### Brief
Look for "Viewport: 648px width, 375px" in the listing below, then copy exactly the line it appears in and all lines after it to the end, and nothing more.

Segment Start: Available data

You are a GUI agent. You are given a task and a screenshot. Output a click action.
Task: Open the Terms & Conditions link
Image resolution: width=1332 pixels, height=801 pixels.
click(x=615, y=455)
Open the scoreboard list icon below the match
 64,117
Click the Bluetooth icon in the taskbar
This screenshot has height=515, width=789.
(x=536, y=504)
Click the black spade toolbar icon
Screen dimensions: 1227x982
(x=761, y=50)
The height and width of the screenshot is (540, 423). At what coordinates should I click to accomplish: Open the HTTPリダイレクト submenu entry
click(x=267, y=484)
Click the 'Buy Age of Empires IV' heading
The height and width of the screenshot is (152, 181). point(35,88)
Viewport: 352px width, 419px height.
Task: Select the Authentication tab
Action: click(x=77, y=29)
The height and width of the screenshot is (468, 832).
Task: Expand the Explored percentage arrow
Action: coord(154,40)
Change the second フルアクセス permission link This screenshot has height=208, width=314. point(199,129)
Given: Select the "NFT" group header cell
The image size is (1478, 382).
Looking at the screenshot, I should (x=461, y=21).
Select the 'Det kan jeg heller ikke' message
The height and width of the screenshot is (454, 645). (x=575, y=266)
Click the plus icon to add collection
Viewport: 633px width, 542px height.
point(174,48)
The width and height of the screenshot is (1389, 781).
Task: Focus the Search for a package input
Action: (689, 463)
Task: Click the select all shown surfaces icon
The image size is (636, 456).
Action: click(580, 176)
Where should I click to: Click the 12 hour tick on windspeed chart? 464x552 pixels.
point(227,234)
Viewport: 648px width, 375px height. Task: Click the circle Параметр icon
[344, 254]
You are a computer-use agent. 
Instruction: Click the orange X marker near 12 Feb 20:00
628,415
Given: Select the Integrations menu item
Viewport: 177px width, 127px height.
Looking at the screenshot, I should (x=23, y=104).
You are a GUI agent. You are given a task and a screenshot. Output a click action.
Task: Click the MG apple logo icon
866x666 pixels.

Segment End: Available data

### Output below
Viewport: 648px width, 375px height. Task: Click the circle Параметр icon
[344, 254]
You are a computer-use agent. 
Instruction: Click the orange X marker near 12 Feb 20:00
628,415
Given: Select the Integrations menu item
Viewport: 177px width, 127px height.
Looking at the screenshot, I should (x=23, y=104).
You are a GUI agent. You are given a task and a screenshot. Output a click action.
Task: Click the MG apple logo icon
866x666 pixels.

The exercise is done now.